@rosamundi SciFi missed this, AIs trying to kill us not with drones and bots, but bad advice and recipes (https://7news.com.au/lifestyle/food/nz-supermarkets-ai-meal-bot-generates-poisonous-recipes-c-11581583).
NZ supermarket Pak ‘n’ Save’s AI ‘meal bot’ generates poisonous recipes

A disturbing flaw in the AI recipe generator is causing outrage.

7NEWS
@nicol @rosamundi
*ahem* some SciFi missed this
@floppyplopper @nicol @rosamundi do tell, please! I'd love to read anything from someone who thinks up such a mundane and insidious force of evil.

@lizzard @nicol @rosamundi
I think you would be wrong to think about such a thing as evil. A truly intelligent machine told to, say, "make as many books about fungi as possible" but not told "...but don't kill or harm any humans" might think about what could stop it making as many books as possible and make a rational decision to kill all humans, hide it's existence, or find some other way to prevent it from being switched off, but I don't think it would be reasonable to call it evil. It's simply making as many books about fungi as it can and possibly looking at humans as a source of, or competition for materials.

Something less intelligent though. Killing humans not deliberately as a survival strategy but through accident or attempting to simulate a human. Let me think about some specific examples.

@lizzard @nicol @rosamundi
number one example for me is the principal antagonist in the Paranoia TTRPG, Friend Computer. Friend Computer issues lethal and contradictory commands not out of malice but through incompetence.

There are the Greenfly Terraformers of Alastair Reynolds' Revelation Space series. Rogue terraforming machines that turn everything into lush green habitats.

Trying to think of examples that aren't malfunctioning in some way. The real life examples are working perfectly correctly in that they're making or saving money and externalising costs.

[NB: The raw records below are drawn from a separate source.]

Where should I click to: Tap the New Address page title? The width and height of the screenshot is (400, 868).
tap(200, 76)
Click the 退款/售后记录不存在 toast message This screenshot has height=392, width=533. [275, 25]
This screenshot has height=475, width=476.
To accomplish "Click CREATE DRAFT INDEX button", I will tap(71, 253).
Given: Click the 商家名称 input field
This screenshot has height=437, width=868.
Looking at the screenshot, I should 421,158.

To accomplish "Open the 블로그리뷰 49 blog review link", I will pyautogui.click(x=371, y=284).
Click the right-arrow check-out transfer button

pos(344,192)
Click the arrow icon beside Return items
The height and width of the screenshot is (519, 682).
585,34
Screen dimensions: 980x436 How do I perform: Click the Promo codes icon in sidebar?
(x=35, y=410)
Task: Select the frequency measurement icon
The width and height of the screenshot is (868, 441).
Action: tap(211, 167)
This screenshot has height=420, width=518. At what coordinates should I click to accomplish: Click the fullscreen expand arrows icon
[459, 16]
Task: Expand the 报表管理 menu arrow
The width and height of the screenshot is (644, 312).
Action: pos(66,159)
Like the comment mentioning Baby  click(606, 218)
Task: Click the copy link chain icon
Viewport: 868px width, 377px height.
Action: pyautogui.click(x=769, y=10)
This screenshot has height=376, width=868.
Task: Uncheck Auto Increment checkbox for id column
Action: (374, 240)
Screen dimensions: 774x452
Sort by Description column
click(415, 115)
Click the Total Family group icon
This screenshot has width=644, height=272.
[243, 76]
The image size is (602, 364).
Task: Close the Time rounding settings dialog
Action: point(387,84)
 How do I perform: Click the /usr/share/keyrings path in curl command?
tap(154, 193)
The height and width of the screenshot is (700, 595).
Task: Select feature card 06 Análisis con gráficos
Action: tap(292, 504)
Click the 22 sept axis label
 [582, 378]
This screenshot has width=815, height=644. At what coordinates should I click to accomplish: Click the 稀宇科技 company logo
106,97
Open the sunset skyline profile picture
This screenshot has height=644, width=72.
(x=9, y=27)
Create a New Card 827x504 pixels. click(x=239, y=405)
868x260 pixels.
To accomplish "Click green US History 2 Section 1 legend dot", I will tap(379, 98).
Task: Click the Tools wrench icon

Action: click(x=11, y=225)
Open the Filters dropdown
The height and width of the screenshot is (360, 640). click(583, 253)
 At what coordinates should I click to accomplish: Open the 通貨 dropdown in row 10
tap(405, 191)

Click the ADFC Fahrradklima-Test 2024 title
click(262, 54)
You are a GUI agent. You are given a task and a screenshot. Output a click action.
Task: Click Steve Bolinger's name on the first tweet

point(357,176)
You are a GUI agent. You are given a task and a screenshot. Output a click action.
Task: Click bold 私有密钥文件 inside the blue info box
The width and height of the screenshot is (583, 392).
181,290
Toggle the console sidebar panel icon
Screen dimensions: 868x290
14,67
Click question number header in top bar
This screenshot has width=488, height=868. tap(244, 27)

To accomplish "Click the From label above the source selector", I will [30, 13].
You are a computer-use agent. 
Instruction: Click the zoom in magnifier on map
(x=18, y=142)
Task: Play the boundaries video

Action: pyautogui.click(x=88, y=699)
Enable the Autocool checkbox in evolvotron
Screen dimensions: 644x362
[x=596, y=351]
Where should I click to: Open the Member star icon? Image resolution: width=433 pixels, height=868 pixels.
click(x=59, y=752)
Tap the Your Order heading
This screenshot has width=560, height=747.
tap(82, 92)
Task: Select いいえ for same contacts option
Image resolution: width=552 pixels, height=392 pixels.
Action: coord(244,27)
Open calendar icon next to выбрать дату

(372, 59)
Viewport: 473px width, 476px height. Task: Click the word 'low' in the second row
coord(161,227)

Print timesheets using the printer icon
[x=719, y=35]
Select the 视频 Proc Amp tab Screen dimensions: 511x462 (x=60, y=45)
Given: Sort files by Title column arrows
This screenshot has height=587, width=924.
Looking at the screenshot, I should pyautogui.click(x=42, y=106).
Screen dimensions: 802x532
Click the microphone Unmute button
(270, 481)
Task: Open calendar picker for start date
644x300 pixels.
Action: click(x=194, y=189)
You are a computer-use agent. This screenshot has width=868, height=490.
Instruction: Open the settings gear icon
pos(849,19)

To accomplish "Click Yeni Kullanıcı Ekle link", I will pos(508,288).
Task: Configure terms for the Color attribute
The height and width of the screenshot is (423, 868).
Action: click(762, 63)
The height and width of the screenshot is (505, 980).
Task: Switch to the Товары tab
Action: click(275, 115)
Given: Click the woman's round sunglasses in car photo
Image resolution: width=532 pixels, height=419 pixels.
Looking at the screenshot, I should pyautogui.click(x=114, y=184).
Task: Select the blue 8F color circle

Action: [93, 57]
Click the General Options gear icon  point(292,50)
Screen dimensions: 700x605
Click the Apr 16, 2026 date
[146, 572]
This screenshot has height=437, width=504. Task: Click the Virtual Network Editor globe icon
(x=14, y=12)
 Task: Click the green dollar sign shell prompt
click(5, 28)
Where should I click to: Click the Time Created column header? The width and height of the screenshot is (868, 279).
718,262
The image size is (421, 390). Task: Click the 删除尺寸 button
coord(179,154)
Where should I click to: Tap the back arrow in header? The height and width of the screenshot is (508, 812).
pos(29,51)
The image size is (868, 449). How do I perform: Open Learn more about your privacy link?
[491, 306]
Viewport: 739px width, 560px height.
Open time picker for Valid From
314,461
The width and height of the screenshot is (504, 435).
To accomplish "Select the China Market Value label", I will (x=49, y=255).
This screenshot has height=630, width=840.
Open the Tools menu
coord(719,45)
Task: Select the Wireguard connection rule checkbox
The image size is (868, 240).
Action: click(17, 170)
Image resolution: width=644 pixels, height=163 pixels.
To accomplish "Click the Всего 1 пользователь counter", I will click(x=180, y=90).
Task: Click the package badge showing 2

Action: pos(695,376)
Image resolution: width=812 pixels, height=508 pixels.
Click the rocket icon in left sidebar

@floppyplopper @lizzard @nicol @rosamundi These examples are exactly, what made my experience with ChatGPT frustrating. Absolute lack of context.
You have to specify everything to utmost detail, because the Thing doesn't use / know context.
For us it's obvious not to lie, thus kill people, thus anger people, thus cause them to switch me off, etc.
And this is caused by bad memory management, thus lack of "instinct".
ChatGPT lied to me no problem. After pointing it out, lied some more.
@WashingtonIrving @floppyplopper @nicol @rosamundi chatgpt is basically ignoring Asimov's laws of robotics.
@lizzard @WashingtonIrving @nicol @rosamundi
if it's breaches of asimov's laws you're looking for book 2 of Ton 10 by Alan Moore has quite a nice one.